### AIM OF THE EXERCISE
An exact restatement of every record is required.
*** DATA ***
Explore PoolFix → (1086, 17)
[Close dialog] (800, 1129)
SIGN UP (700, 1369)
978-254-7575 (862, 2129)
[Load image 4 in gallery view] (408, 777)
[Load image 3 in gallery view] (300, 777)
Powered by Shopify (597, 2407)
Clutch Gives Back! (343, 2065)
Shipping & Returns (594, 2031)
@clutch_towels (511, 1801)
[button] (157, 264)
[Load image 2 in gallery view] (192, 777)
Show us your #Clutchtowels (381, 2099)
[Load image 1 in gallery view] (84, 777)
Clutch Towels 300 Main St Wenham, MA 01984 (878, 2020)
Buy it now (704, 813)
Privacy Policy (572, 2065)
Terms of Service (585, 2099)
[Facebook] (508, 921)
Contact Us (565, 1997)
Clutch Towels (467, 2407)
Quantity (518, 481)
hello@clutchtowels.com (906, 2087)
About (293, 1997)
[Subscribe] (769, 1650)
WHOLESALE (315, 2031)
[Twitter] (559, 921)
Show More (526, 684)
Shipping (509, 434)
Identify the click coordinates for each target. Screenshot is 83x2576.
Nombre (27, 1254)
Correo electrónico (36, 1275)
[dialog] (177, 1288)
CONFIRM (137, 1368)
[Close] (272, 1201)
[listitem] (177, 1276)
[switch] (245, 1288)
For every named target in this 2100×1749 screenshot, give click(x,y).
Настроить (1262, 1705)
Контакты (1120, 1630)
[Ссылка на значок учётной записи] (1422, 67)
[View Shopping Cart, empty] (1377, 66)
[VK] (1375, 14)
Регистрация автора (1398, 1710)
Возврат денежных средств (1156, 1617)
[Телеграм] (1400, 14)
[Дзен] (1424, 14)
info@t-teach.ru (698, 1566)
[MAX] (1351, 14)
*** End of DATA ***
### RESULT
Explore PoolFix → (1086, 17)
[Close dialog] (800, 1129)
SIGN UP (700, 1369)
978-254-7575 (862, 2129)
[Load image 4 in gallery view] (408, 777)
[Load image 3 in gallery view] (300, 777)
Powered by Shopify (597, 2407)
Clutch Gives Back! (343, 2065)
Shipping & Returns (594, 2031)
@clutch_towels (511, 1801)
[button] (157, 264)
[Load image 2 in gallery view] (192, 777)
Show us your #Clutchtowels (381, 2099)
[Load image 1 in gallery view] (84, 777)
Clutch Towels 300 Main St Wenham, MA 01984 (878, 2020)
Buy it now (704, 813)
Privacy Policy (572, 2065)
Terms of Service (585, 2099)
[Facebook] (508, 921)
Contact Us (565, 1997)
Clutch Towels (467, 2407)
Quantity (518, 481)
hello@clutchtowels.com (906, 2087)
About (293, 1997)
[Subscribe] (769, 1650)
WHOLESALE (315, 2031)
[Twitter] (559, 921)
Show More (526, 684)
Shipping (509, 434)
Identify the click coordinates for each target. Screenshot is 83x2576.
Nombre (27, 1254)
Correo electrónico (36, 1275)
[dialog] (177, 1288)
CONFIRM (137, 1368)
[Close] (272, 1201)
[listitem] (177, 1276)
[switch] (245, 1288)
For every named target in this 2100×1749 screenshot, give click(x,y).
Настроить (1262, 1705)
Контакты (1120, 1630)
[Ссылка на значок учётной записи] (1422, 67)
[View Shopping Cart, empty] (1377, 66)
[VK] (1375, 14)
Регистрация автора (1398, 1710)
Возврат денежных средств (1156, 1617)
[Телеграм] (1400, 14)
[Дзен] (1424, 14)
info@t-teach.ru (698, 1566)
[MAX] (1351, 14)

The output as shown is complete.